Two weekends ago, I sat dumbfounded as I read Governor Dayton's editorial in these pages. While I am new to the Health and Human Services Finance Committee, I'm certainly not new to the MNsure debate, and I've been hearing from folks whose lives have been turned upside down by MNsure since before I took office two and a half years ago.
What's most disturbing is that, after creating one of the most devastating and disappointing programs in the history of Minnesota, Governor Dayton is now pivoting towards a single-payer system built around MinnesotaCare.
Off the cuff this may sound fantastic and though I certainly agree many of the elements of MinnesotaCare are attractive, the basic and fundamental flaw with this idea is, as always, the cost. Recently, a Health and Human Services Finance Committee discussion centered around the Governor's proposal. What many advocates for a single-payer system try to sweep under the rug is that it would cost Minnesota’s taxpayers and arm and a leg.

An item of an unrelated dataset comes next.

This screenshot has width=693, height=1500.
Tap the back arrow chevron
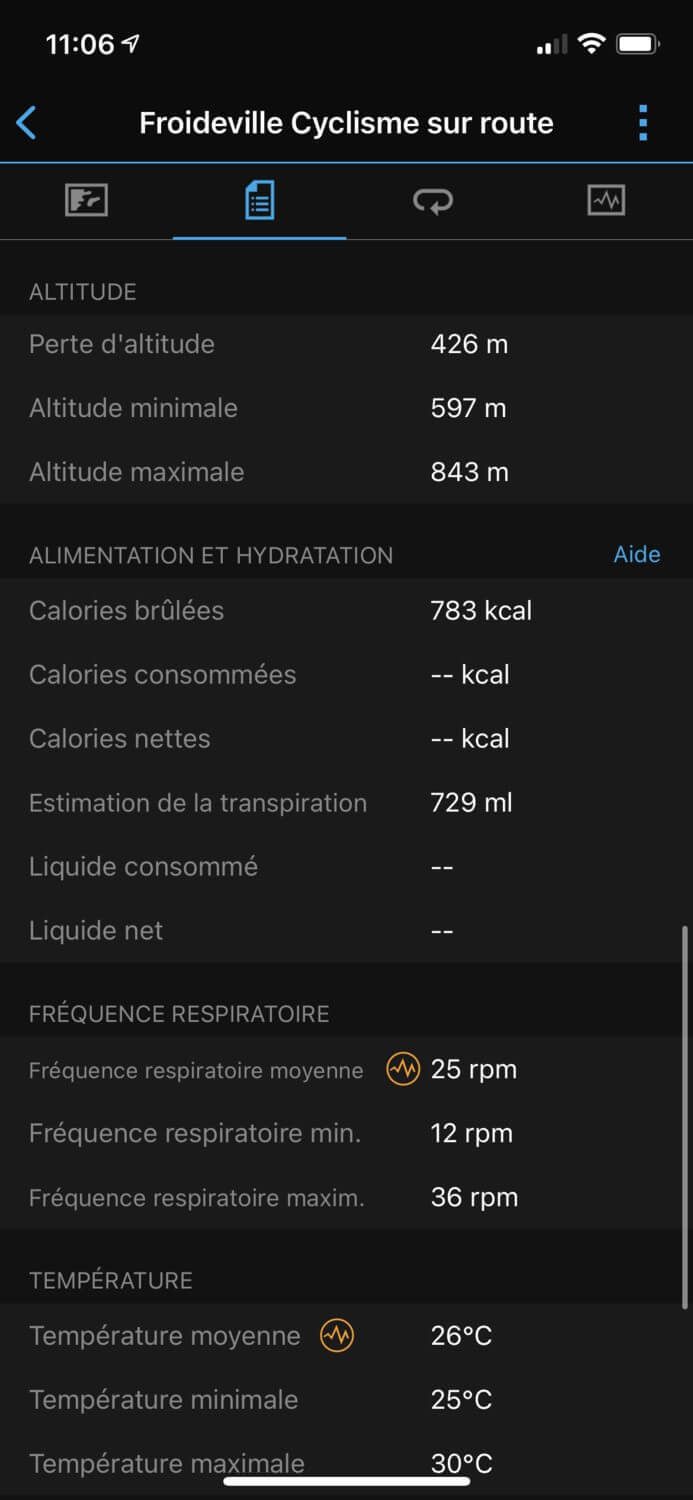pos(27,123)
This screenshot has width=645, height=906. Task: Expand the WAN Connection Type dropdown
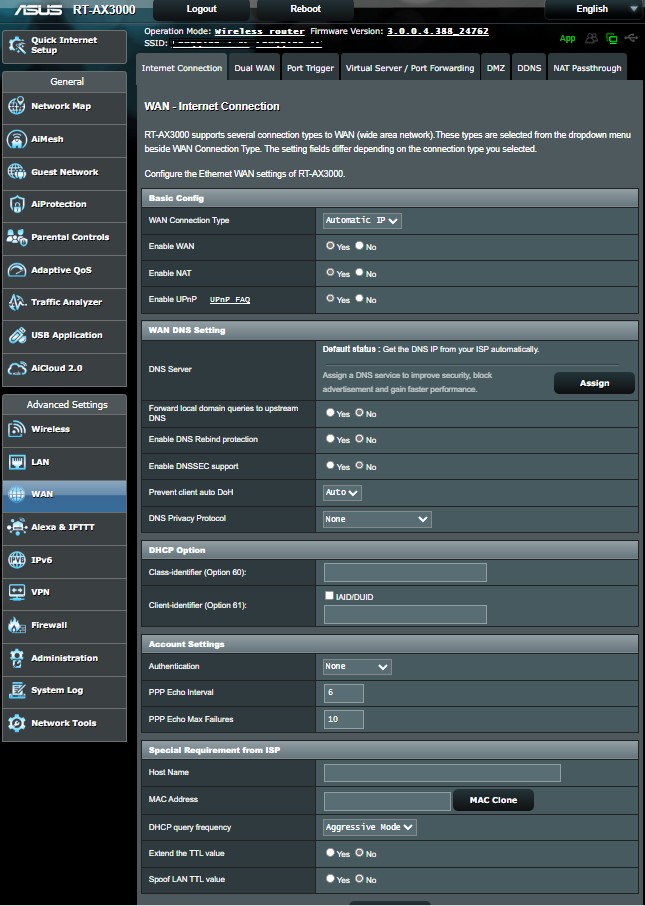(x=362, y=220)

Our second largest spending area in the state budget is already Health and Human Services. In fact, if things remain as they are, the HHS area of the budget is projected to increase by $2.4 billion (20%) in the coming biennium. Again, this is without moving to the Governor’s proposed single-payer system and the many new expenses that would come with that.
If you have been reading the headlines, I’m sure you’ve heard or maybe even experienced the dire situation folks are facing right now in trying to keep up with premium increases of 50-60% this year. We're already at the breaking point in the insurance market due to the state exchange. And yet, rather than acknowledging the need to reform MNsure, Democrats are ready to move on to the next Chernobyl with a single-payer system.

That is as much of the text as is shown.